## Tareas
#1 Reproduce sin cambios el tramo del fragmento sobre el matrimonio que va desde "La familia: el" hasta "directamente a Jesús.".
#2 Escribe la continuación del texto sobre el matrimonio y las bodas de Caná a partir del punto donde termina.

## Fragmento
----------
La familia: el matrimonio (I)
Queridos hermanos y hermanas, ¡buenos días!
Nuestra reflexión sobre el designio originario de Dios sobre la
pareja hombre-mujer, después de haber considerado las dos narraciones del Libro
del Génesis, se dirige ahora directamente a Jesús.
El evangelista Juan, al comienzo de su Evangelio, narra el episodio
de las bodas de Caná, en las cuales estaban presentes la Virgen María y Jesús,
con sus primeros discípulos (cfr. Jn 2, 1-11). ¡Jesús no sólo participó en
aquel matrimonio, sino que “salvó la fiesta” con el milagro del vino! Por lo
tanto, el primero de sus signos prodigiosos, con el cual Él revela su gloria,
lo cumplió en el contexto de un matrimonio y fue un gesto de gran simpatía por
aquella familia naciente, solicitado por el apremio materno de María. Y esto
nos hace recordar el libro del Génesis, cuando Dios terminó la obra de la
creación y hace su obra maestra; la obra maestra es el hombre y la mujer. Y
aquí precisamente Jesús comienza sus milagros, con esta obra maestra, en un
matrimonio, en una fiesta de bodas: un hombre y una mujer. Así Jesús nos enseña
que la obra maestra de la sociedad es la familia: ¡el hombre y la mujer que se
aman! ¡Ésta es la obra maestra!
----------
## Material
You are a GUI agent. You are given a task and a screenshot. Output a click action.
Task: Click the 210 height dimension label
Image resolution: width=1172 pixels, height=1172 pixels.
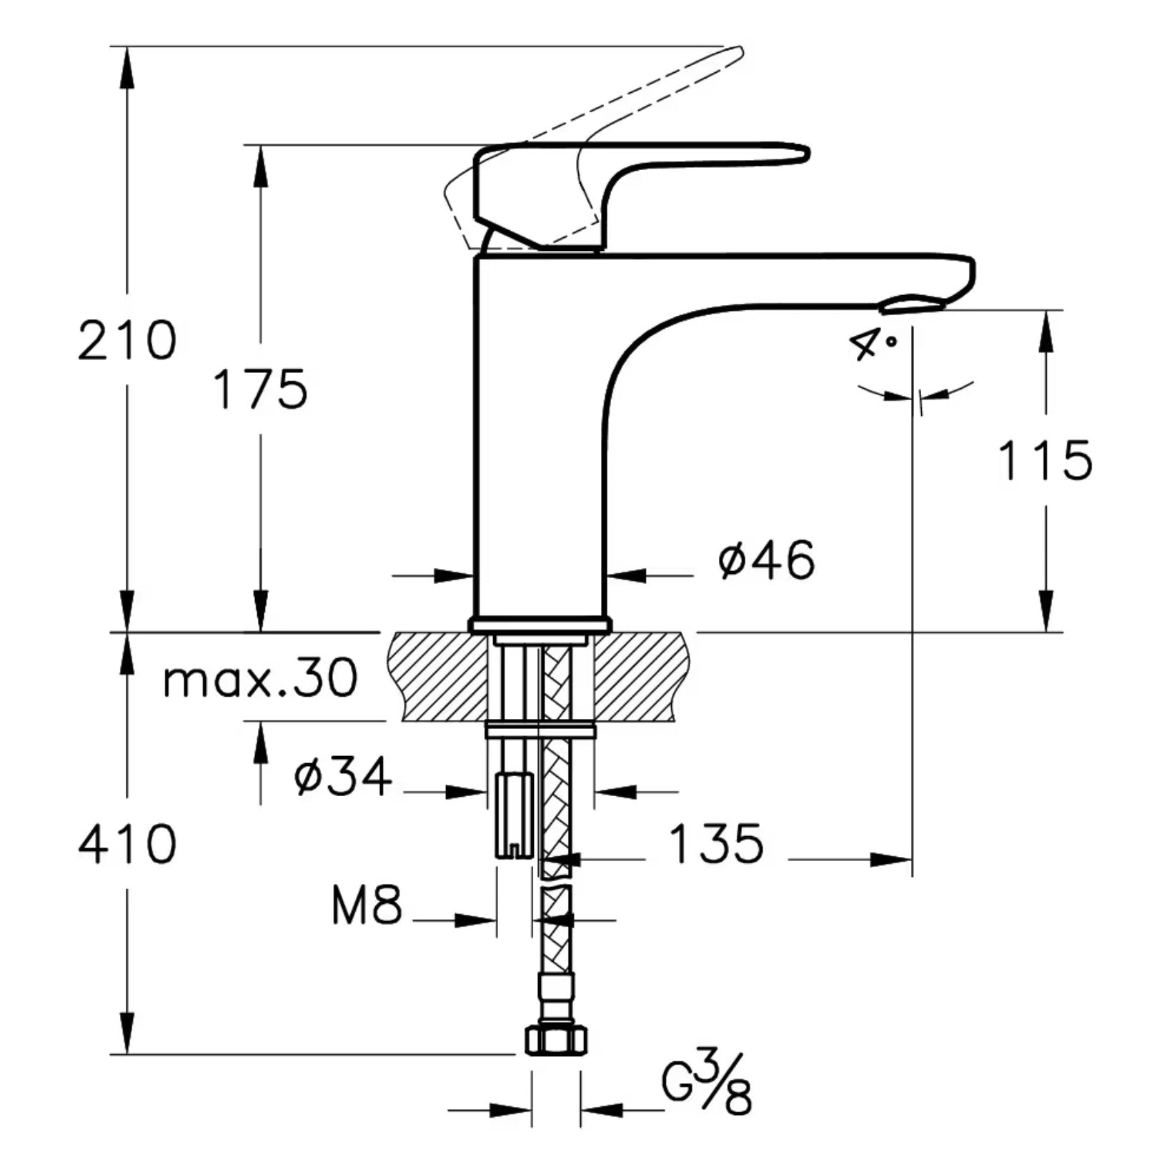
----------
## Respuestas por tarea
#1
La familia: el matrimonio (I)
Queridos hermanos y hermanas, ¡buenos días!
Nuestra reflexión sobre el designio originario de Dios sobre la
pareja hombre-mujer, después de haber considerado las dos narraciones del Libro
del Génesis, se dirige ahora directamente a Jesús.

#2
Desde los tiempos de las bodas de Caná, tantas cosas han cambiado,
pero aquel “signo” de Cristo contiene un mensaje siempre válido.
Hoy, no parece fácil hablar del matrimonio como de una fiesta que
se renueva en el tiempo, en las diversas estaciones de la entera vida de los
cónyuges. Es un hecho que las personas que se desposan son siempre menos. Esto
es un hecho: los jóvenes no quieren casarse. En muchos países en cambio aumenta
el número de las separaciones, mientras disminuye el número de los hijos. La
dificultad para quedarse juntos – ya sea como pareja que como familia – lleva
siempre a romper los vínculos siempre con mayor frecuencia y rapidez, y
precisamente los hijos son los primeros en pagar las consecuencias. Pero
pensemos que las primeras víctimas, las víctimas más importantes, las víctimas
que sufren más en una separación son los hijos. Si experimentas desde pequeño
que el matrimonio es un vínculo “a tiempo determinado”, inconscientemente para
ti será así. En efecto, muchos jóvenes son llevados a renunciar al proyecto
mismo de un vínculo irrevocable y de una familia duradera. Creo que debemos
reflexionar con gran seriedad sobre el porqué tantos jóvenes “no se sienten” de
casarse. Existe esta cultura de lo provisorio…todo es provisorio, parece que no
hay algo definitivo.
Ésta de los jóvenes que no quieren casarse es una de las
preocupaciones que surgen en el día de hoy: ¿por qué los jóvenes no se casan?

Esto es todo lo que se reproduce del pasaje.